ABOUT THIS EXERCISE: The required output is the exact run of lines below that opens at the line with "Click subscriber count 9.260.573" and closes at the line with "Given: Click the 返回个人主页 link".
Start of MATERIALS PROVIDED
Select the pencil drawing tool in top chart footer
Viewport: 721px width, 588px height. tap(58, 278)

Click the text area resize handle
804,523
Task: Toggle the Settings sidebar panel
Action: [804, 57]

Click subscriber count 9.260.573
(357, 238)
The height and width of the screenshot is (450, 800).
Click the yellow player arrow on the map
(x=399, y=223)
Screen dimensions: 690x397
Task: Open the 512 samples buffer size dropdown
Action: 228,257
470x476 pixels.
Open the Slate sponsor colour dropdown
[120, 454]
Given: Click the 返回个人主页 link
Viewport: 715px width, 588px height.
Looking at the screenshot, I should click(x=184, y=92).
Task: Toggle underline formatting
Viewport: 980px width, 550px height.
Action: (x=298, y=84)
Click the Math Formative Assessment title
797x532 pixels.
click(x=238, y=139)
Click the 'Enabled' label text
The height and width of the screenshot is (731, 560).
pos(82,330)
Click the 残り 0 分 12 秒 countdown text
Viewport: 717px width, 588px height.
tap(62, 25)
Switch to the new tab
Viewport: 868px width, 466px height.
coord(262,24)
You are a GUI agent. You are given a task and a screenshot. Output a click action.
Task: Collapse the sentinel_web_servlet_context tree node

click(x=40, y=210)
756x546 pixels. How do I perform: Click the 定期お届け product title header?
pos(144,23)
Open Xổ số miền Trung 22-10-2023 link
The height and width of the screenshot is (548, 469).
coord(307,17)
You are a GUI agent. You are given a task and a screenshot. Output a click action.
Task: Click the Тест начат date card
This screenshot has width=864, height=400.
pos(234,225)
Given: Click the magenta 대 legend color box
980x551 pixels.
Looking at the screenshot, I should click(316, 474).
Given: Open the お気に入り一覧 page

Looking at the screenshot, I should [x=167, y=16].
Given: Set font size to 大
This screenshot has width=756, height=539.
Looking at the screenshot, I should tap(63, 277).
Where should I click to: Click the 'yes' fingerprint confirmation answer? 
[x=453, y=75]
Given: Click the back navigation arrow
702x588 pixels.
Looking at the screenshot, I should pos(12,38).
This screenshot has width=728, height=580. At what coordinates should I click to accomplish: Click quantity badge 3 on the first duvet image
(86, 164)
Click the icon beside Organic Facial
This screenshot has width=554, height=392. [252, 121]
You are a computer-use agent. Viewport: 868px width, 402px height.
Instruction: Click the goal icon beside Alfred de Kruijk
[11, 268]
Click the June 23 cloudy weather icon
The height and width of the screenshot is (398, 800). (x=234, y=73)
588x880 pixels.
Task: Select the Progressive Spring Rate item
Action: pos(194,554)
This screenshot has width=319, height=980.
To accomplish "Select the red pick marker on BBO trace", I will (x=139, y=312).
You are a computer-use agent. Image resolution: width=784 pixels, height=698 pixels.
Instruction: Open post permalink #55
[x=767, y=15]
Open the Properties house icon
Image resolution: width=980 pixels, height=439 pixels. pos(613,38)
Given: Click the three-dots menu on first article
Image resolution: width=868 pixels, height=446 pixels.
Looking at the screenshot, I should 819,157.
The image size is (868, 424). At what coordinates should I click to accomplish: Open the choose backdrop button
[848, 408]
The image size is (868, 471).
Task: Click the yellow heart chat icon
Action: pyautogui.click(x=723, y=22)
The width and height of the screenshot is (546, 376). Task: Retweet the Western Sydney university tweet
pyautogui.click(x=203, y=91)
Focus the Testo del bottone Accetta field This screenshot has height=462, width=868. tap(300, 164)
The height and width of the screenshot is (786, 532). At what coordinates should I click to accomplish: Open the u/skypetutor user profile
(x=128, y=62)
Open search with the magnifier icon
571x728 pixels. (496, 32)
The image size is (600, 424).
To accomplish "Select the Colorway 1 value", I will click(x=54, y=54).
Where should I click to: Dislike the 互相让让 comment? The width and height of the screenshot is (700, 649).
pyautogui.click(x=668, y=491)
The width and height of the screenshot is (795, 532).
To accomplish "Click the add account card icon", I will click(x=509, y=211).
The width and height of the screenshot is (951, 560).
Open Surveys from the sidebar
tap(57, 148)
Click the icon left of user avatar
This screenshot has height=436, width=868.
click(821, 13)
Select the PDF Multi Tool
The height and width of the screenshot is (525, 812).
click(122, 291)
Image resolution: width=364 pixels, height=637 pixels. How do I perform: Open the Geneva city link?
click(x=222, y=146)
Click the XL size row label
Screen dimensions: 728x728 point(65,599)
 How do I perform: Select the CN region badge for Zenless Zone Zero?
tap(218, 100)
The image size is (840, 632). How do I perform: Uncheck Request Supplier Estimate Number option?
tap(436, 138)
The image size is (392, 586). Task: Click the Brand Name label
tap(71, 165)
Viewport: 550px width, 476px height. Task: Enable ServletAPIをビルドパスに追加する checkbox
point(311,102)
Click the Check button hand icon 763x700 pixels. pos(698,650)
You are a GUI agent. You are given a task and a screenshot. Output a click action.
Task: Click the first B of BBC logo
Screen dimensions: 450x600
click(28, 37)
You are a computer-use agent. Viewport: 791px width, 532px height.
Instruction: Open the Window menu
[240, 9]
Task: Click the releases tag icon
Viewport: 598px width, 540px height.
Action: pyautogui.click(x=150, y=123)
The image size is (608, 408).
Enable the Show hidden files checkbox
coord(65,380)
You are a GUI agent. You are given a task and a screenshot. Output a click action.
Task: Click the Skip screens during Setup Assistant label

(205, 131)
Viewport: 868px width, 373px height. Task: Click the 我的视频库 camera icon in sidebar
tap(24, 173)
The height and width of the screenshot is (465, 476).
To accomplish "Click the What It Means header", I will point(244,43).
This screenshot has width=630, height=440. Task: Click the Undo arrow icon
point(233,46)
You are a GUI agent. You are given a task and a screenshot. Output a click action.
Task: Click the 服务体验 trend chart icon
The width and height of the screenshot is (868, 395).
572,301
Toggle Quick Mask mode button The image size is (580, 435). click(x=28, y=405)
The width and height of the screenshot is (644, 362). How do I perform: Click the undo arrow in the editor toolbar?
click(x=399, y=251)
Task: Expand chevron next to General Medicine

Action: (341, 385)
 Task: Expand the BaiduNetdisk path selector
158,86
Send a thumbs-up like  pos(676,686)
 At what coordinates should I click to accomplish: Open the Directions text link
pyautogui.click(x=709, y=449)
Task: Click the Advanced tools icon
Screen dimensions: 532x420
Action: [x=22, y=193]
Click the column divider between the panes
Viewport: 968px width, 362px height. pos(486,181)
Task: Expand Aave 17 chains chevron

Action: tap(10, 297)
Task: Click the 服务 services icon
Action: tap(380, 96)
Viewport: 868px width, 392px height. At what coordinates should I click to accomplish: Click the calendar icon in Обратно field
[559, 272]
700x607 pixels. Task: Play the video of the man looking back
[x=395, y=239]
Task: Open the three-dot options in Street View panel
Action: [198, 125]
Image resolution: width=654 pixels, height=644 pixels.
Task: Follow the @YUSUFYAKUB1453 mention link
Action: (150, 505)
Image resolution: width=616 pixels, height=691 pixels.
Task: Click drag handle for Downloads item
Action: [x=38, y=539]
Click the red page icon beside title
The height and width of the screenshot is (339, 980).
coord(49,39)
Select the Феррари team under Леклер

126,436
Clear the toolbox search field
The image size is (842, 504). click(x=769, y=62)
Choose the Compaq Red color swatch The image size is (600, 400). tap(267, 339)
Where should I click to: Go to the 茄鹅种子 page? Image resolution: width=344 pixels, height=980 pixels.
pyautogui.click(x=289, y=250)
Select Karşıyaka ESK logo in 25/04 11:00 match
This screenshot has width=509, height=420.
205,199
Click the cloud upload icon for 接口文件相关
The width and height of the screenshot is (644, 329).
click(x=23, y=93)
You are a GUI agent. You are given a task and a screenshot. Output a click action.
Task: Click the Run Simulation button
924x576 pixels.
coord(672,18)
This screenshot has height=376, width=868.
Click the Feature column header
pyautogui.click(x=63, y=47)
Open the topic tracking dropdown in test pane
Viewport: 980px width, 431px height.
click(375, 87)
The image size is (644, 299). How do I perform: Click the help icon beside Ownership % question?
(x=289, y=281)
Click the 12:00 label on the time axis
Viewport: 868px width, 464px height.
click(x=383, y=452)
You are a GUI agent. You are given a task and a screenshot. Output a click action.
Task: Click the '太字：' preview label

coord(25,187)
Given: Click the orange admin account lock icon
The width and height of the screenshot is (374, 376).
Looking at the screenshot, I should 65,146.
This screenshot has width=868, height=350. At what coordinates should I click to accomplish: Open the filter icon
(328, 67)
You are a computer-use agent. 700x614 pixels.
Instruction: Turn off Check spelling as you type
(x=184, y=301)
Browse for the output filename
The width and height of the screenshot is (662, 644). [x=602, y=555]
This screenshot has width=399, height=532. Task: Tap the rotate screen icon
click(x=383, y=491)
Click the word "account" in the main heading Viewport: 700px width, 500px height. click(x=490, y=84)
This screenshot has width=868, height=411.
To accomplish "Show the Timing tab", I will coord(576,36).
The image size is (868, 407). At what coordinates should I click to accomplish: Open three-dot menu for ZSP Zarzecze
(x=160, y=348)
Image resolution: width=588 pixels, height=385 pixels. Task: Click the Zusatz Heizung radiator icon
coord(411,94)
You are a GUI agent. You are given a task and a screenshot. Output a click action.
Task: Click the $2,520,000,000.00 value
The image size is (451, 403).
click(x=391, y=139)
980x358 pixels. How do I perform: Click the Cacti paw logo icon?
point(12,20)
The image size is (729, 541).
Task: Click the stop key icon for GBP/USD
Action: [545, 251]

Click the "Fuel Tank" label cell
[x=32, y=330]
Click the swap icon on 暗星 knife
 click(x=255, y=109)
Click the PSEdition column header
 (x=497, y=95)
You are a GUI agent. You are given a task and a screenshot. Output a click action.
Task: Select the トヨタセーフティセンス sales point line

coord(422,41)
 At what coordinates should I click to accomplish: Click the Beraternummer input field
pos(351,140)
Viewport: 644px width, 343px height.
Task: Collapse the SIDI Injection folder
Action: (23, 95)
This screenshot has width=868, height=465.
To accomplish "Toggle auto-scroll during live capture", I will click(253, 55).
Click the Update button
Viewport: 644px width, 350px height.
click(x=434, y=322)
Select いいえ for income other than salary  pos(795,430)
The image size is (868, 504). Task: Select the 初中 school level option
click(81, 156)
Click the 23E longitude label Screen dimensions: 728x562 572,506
End of MATERIALS PROVIDED
EXERCISE ANSWER:
Click subscriber count 9.260.573
(357, 238)
The height and width of the screenshot is (450, 800).
Click the yellow player arrow on the map
(x=399, y=223)
Screen dimensions: 690x397
Task: Open the 512 samples buffer size dropdown
Action: 228,257
470x476 pixels.
Open the Slate sponsor colour dropdown
[120, 454]
Given: Click the 返回个人主页 link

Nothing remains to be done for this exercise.